TASK INSTRUCTIONS: Exact copies of all the entries below are expected in the answer.

SUPPLIED ENTRIES:
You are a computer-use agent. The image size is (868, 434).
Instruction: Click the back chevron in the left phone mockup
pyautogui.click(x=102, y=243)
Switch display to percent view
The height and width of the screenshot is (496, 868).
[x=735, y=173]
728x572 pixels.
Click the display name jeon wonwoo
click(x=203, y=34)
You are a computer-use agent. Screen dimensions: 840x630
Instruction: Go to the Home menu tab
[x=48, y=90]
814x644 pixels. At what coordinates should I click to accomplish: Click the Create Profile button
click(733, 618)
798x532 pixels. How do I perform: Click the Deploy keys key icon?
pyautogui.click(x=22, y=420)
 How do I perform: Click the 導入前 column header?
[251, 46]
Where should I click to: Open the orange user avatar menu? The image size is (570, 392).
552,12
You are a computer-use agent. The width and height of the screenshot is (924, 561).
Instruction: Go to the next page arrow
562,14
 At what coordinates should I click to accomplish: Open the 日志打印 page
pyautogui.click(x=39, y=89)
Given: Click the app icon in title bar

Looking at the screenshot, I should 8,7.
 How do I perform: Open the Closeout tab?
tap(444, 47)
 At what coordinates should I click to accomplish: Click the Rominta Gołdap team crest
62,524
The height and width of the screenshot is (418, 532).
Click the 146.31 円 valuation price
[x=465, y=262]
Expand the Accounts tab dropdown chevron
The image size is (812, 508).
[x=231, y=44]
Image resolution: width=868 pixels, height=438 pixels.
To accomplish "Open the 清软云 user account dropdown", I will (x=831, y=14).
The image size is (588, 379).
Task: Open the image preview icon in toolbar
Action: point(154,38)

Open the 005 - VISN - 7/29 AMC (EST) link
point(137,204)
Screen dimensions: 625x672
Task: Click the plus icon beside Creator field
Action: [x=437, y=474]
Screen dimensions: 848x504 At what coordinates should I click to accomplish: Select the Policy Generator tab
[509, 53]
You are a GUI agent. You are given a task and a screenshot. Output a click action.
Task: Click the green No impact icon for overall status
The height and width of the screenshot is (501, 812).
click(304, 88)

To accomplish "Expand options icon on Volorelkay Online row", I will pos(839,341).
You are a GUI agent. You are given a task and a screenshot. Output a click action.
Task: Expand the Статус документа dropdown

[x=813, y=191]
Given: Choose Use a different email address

EXPECTED OUTPUT:
You are a computer-use agent. The image size is (868, 434).
Instruction: Click the back chevron in the left phone mockup
pyautogui.click(x=102, y=243)
Switch display to percent view
The height and width of the screenshot is (496, 868).
[x=735, y=173]
728x572 pixels.
Click the display name jeon wonwoo
click(x=203, y=34)
You are a computer-use agent. Screen dimensions: 840x630
Instruction: Go to the Home menu tab
[x=48, y=90]
814x644 pixels. At what coordinates should I click to accomplish: Click the Create Profile button
click(733, 618)
798x532 pixels. How do I perform: Click the Deploy keys key icon?
pyautogui.click(x=22, y=420)
 How do I perform: Click the 導入前 column header?
[251, 46]
Where should I click to: Open the orange user avatar menu? The image size is (570, 392).
552,12
You are a computer-use agent. The width and height of the screenshot is (924, 561).
Instruction: Go to the next page arrow
562,14
 At what coordinates should I click to accomplish: Open the 日志打印 page
pyautogui.click(x=39, y=89)
Given: Click the app icon in title bar

Looking at the screenshot, I should 8,7.
 How do I perform: Open the Closeout tab?
tap(444, 47)
 At what coordinates should I click to accomplish: Click the Rominta Gołdap team crest
62,524
The height and width of the screenshot is (418, 532).
Click the 146.31 円 valuation price
[x=465, y=262]
Expand the Accounts tab dropdown chevron
The image size is (812, 508).
[x=231, y=44]
Image resolution: width=868 pixels, height=438 pixels.
To accomplish "Open the 清软云 user account dropdown", I will (x=831, y=14).
The image size is (588, 379).
Task: Open the image preview icon in toolbar
Action: point(154,38)

Open the 005 - VISN - 7/29 AMC (EST) link
point(137,204)
Screen dimensions: 625x672
Task: Click the plus icon beside Creator field
Action: [x=437, y=474]
Screen dimensions: 848x504 At what coordinates should I click to accomplish: Select the Policy Generator tab
[509, 53]
You are a GUI agent. You are given a task and a screenshot. Output a click action.
Task: Click the green No impact icon for overall status
The height and width of the screenshot is (501, 812).
click(304, 88)

To accomplish "Expand options icon on Volorelkay Online row", I will pos(839,341).
You are a GUI agent. You are given a task and a screenshot. Output a click action.
Task: Expand the Статус документа dropdown

[x=813, y=191]
Given: Choose Use a different email address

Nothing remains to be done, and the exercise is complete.